Углицкий, нечего делать, сознался, что Прохин пьет запоем, запил еще в Москве, а дорогой это разыгралось.
— Верно, вдруг перестал пить; вот если б вы ему постепенно уменьшали порцию водки, этого бы не случилось.
— Что же теперь делать: оставить его здесь? — спрашивал в тоске Углицкий.
— Зачем? Везите дальше; он мало-помалу придет в себя.
Он прописал успокоительное лекарство, которое обманом, под видом водки, заставили выпить Прохина.
Он бушевал всю ночь. Я лег на постель, за перегородкой, и от усталости заснул как убитый. Прохина хотели уложить тоже в постель, но не сладили; он упорно сидел на краю кровати, ходил по комнате, нюхал табак. К нему приставили одного из лакеев, и все улеглось.
Несмотря на крепкий юношеский сон, меня на рассвете разбудили отчаянные вопли Прохина. Я встал и выглянул из-за перегородки. Приставленный человек спал врастяжку на полу мертвым сном, а Прохин, в одной рубашке, стоял у открытого окна на коленях и раздирающим голосом кричал: «Режут, отца моего режут? вон, о!.. о!.. о!..» И начинал рыдать.

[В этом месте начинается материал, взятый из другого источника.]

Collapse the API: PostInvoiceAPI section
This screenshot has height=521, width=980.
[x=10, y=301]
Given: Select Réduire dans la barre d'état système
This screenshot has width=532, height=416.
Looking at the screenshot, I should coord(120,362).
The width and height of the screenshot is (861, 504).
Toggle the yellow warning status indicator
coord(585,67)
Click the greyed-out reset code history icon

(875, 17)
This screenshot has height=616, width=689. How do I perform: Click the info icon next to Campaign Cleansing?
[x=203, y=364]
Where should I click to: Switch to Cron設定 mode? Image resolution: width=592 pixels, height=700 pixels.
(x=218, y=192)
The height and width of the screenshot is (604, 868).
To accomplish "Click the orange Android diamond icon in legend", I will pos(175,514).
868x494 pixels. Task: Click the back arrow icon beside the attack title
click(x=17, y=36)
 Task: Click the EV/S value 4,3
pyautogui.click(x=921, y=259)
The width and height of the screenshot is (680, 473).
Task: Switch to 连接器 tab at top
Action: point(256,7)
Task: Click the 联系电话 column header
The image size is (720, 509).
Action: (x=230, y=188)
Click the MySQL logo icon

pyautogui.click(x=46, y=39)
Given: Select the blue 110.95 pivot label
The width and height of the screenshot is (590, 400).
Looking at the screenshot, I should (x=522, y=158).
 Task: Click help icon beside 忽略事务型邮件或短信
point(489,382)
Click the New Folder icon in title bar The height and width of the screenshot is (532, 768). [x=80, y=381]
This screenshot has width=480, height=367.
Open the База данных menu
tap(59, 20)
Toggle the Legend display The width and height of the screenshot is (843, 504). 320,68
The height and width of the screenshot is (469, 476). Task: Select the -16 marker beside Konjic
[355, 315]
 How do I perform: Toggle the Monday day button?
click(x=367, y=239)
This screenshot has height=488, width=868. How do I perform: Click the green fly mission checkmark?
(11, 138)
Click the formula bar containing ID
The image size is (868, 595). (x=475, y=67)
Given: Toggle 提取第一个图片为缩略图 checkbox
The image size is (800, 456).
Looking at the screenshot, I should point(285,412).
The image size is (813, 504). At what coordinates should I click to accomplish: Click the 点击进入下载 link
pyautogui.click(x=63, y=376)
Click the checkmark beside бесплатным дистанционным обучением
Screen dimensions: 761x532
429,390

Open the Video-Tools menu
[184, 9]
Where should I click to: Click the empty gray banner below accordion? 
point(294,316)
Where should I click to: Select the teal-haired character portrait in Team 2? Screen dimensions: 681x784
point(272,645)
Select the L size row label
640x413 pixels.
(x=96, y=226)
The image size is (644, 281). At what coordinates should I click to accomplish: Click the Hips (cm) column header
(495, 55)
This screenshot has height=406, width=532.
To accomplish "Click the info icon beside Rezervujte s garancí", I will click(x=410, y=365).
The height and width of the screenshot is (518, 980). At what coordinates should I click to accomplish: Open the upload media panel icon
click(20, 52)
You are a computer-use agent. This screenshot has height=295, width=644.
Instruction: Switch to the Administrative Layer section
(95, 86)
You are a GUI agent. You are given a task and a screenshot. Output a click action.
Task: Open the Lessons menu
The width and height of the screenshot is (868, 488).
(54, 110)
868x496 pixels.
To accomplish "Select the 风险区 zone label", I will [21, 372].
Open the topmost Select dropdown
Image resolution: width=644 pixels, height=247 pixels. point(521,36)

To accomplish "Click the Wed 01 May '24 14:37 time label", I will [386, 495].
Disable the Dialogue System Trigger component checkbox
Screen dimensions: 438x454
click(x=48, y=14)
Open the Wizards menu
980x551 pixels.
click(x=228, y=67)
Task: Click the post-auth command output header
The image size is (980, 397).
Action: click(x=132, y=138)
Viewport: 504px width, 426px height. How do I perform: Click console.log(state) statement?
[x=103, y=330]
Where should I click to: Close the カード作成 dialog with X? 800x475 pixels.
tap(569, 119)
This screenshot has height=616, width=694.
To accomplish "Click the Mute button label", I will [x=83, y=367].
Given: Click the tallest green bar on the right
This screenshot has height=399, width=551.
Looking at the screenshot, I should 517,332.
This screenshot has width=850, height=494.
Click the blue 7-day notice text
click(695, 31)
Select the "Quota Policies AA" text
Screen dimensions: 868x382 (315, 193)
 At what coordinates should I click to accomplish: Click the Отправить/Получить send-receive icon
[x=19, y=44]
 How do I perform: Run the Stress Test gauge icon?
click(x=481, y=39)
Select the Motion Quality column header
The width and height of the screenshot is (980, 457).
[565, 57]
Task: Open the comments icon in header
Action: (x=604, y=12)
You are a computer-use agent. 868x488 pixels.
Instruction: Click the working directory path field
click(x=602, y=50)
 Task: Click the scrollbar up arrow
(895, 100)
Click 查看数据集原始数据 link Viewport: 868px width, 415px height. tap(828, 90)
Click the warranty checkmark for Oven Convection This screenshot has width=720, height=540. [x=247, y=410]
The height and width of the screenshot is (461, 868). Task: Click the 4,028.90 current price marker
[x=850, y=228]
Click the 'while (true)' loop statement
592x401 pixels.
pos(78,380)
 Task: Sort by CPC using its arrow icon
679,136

В мае ночной темноты на севере не бывает. Это было отчасти ново для меня, не бывшего к северу дальше Москвы; таких светлых ночей я еще не видал. Ночь была совсем белая; стал показываться солнечный луч и золотил крыши домов. Все спало, на улице никакого движения. Только голуби, воробьи и галки раньше всех проснулись и перелетали с крыши на крышу.
— Духи белые! Духи черные! — орал во все горло Прохин, указывая на перелетавших птиц, — они терзают грудь моего отца! Вон, вон, глядите, вонзили ножницы в него!..
— Андрей Петрович! — звал я его, — успокойтесь!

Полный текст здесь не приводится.